The apparatus of claim 13 wherein said plurality of grooves comprises a first plurality of parallel grooves and a second plurality of parallel grooves intersecting said first plurality of parallel grooves.
The apparatus of claim 14 wherein said first plurality of parallel grooves is perpendicular to said second plurality of parallel grooves.
The apparatus of claim 14 wherein said grooves in said first and second plurality of parallel grooves are between about 0.015 and 0.50 inches wide, and spaced between about 0.040 and 0.175 inches apart.
The apparatus of claim 16 wherein said grooves in said first and second plurality of grooves are approximately 0.018 inches wide, and spaced approximately every 0.060 inches.
The apparatus of claim 16 wherein said grooves in said first and second plurality of parallel grooves are between about 0.015 and 0.50 inches deep.
The apparatus of claim 18 wherein said grooves in said first and second plurality of parallel grooves are approximately 0.025 inches deep.
The apparatus of claim 13 wherein said plurality of grooves account for between about 30 to 75 percent of a total surface area of said polishing surface.
The apparatus of claim 20 wherein said plurality of grooves account for approximately 50 percent of said total surface area of said polishing surface.
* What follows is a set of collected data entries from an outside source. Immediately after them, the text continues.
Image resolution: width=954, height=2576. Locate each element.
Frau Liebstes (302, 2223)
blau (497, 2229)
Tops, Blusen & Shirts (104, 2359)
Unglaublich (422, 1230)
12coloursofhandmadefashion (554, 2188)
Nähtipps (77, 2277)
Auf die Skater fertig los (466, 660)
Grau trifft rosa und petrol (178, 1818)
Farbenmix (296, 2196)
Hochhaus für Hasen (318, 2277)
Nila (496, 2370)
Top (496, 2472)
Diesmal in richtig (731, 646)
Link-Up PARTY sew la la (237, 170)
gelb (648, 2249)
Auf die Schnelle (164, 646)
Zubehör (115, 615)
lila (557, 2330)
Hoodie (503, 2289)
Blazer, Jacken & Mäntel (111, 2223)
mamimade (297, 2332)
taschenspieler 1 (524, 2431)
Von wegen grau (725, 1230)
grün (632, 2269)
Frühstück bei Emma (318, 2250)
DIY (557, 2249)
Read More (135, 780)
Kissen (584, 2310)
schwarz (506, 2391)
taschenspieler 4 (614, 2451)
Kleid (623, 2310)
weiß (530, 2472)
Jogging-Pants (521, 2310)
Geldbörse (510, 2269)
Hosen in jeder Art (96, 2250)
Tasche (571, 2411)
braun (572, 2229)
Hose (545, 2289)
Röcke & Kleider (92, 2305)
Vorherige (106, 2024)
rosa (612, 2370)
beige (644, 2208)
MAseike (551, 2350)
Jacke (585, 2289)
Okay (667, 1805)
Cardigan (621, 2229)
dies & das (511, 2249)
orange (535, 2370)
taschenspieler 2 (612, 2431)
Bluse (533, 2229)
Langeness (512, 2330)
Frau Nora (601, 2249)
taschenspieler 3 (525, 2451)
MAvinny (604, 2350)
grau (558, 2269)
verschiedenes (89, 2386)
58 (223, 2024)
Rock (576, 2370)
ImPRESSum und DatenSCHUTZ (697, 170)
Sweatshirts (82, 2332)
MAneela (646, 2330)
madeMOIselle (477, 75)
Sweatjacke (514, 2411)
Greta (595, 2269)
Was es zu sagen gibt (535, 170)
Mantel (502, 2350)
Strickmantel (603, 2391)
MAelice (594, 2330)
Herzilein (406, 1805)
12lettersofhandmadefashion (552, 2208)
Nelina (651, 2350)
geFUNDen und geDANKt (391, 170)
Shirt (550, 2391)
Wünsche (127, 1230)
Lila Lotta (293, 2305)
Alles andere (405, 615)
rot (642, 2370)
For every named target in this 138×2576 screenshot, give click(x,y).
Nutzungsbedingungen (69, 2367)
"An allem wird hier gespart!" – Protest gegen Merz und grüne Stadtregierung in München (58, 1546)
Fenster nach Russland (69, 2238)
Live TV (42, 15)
The apparatus of claim 16 wherein said grooves have a substantially rectangular cross-section.
An apparatus for polishing a substrate in a chemical mechanical polishing system, comprising:
a platen having an upper surface; and

a polishing pad attached to said upper surface of said platen and said polishing pad including an upper polishing surface having a plurality of grooves defining a plurality of polygonal projections, said grooves uniformly spaced over the entire area of said polishing surface.
An apparatus for polishing a substrate in a chemical mechanical polishing system, comprising:
a polishing pad having an upper polishing surface including a plurality of grooves defining a plurality of polygonal projections, said plurality of grooves including a first plurality of grooves and a second plurality of grooves intersecting said first plurality of parallel grooves, and wherein said grooves in said first and said second plurality of grooves are uniformly spaced over the entire area of said polishing surface.
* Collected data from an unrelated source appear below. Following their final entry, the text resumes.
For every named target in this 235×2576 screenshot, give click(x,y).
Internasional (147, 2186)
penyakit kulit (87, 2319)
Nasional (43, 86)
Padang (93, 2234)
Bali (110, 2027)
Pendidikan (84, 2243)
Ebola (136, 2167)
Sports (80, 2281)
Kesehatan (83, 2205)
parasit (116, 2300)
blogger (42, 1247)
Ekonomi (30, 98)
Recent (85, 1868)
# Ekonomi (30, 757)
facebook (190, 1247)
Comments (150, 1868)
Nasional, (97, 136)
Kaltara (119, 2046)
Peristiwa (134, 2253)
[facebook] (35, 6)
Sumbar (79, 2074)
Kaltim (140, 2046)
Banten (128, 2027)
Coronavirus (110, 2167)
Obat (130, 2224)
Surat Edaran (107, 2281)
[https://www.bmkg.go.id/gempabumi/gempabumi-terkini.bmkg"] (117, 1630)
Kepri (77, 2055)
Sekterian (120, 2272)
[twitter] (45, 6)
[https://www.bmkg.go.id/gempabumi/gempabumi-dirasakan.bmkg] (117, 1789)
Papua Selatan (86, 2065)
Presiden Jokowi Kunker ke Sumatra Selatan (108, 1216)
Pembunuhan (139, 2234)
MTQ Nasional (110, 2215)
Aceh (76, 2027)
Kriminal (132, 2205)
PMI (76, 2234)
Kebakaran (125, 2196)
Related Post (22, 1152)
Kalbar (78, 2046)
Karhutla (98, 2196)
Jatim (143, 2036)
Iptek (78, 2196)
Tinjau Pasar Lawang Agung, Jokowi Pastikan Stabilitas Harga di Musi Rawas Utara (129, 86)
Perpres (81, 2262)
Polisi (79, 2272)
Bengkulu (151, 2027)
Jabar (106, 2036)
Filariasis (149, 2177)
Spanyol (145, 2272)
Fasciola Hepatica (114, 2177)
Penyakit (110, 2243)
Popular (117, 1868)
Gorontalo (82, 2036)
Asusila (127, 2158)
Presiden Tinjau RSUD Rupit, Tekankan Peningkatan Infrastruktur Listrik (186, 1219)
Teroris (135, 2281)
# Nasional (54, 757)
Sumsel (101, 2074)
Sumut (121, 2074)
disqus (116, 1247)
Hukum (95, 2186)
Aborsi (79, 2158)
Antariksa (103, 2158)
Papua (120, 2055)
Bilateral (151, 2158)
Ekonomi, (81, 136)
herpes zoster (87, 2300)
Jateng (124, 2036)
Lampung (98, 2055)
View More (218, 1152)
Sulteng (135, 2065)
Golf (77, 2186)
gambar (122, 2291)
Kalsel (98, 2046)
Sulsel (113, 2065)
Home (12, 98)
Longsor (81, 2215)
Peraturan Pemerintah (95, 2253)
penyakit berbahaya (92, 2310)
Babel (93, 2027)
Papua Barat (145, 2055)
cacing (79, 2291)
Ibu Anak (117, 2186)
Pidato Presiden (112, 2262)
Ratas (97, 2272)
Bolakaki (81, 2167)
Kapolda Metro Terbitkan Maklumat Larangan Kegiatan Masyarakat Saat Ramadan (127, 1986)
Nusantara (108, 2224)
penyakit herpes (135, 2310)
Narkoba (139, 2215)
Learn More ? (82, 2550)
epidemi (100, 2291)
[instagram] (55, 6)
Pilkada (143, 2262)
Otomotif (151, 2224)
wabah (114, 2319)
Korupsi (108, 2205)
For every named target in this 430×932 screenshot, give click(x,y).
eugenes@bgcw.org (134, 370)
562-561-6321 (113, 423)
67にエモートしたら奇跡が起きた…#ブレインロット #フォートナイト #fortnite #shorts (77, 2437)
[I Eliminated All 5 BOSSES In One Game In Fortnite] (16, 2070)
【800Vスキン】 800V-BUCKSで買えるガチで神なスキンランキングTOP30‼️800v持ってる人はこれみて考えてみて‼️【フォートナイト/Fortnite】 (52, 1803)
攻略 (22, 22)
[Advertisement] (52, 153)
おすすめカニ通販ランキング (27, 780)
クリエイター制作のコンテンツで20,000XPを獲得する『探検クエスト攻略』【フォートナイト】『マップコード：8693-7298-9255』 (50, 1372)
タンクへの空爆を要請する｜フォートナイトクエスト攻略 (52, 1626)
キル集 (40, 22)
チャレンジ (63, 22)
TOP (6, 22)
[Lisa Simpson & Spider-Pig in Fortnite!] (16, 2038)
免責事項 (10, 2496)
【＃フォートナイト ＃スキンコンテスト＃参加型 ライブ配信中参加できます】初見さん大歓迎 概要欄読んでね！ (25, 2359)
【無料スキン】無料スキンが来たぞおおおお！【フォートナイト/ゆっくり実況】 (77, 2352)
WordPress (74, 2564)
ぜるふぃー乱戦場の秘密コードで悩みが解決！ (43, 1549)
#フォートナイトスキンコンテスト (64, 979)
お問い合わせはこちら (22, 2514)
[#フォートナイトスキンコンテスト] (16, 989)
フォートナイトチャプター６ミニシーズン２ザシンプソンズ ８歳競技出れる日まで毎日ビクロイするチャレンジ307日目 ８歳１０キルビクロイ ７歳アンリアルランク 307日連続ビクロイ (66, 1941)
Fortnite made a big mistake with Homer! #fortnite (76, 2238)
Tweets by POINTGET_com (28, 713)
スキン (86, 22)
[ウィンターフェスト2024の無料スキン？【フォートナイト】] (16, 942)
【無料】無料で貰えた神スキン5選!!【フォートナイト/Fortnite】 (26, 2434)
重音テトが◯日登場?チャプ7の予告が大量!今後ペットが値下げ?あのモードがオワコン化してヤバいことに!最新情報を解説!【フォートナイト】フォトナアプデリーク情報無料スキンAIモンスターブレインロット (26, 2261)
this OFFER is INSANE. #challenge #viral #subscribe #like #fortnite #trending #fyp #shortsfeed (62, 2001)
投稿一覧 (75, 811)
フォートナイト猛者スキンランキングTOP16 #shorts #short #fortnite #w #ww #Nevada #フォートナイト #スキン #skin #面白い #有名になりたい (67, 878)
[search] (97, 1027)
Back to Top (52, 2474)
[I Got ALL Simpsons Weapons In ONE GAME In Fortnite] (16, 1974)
The apparatus of claim 24 wherein said grooves in said first plurality of grooves are substantially parallel, said grooves in said second plurality of grooves are substantially parallel and said first plurality of grooves are generally perpendicular to said second plurality of grooves.
An apparatus for polishing a substrate, comprising:
a platen having a polishing surface including a first plurality of polygonal projections, a second plurality of polygonal projections and a grooved region disposed therebetween, said first plurality of polygonal projections located at a first radius on said polishing surface to contact an edge portion of said susbtrate during a polishing process, said second plurality of polygonal projections located at a second radius on said polishing surface and not in contact with said substrate during the polishing process, said first radius less than said second radius, said grooved region allowing said first plurality of polygonal projections to act substantially independently from said second plurality of grooved regions such that over polishing at the edge portion of said substrate is reduced; and

a carrier head for holding said substrate against said polishing surface.
An apparatus for polishing a substrate, comprising:
a platen having a polishing surface including a plurality of polygonal projections uniformly spaced about a periphery of said polishing surface for interfacing with an edge portion of said substrate during polishing thereof; and

a carrier head for holding said substrate against said polishing surface.